* BEGIN *

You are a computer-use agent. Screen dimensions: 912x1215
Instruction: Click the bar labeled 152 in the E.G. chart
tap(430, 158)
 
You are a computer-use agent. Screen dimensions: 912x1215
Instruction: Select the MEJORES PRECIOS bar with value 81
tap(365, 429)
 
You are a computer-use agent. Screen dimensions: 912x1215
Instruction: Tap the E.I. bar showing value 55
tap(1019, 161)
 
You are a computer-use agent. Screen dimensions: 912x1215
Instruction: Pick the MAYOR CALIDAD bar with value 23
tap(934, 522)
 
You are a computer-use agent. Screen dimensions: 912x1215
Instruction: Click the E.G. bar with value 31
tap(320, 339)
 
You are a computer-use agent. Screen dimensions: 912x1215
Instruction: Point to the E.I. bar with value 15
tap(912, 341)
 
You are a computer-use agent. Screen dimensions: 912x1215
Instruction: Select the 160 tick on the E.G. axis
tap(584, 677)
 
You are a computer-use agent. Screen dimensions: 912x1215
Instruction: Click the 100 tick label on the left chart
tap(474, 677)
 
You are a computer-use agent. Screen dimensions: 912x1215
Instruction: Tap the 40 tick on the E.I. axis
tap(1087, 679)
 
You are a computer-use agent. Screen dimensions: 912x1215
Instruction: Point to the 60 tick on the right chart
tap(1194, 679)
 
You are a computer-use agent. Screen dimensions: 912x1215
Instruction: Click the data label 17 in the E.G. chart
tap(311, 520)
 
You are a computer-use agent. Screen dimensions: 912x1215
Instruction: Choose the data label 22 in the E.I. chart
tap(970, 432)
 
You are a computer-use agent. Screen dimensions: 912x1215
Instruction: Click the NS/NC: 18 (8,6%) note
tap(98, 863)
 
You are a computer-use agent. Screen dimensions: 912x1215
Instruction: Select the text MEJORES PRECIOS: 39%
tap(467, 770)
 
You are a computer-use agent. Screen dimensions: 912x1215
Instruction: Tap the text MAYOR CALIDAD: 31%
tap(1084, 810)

* END *

SHORT EXERCISE: Find every line in the records above that contains the word "tick", and copy each of those lines in full.

SOLVED PROBLEM:
Instruction: Select the 160 tick on the E.G. axis
Instruction: Click the 100 tick label on the left chart
Instruction: Tap the 40 tick on the E.I. axis
Instruction: Point to the 60 tick on the right chart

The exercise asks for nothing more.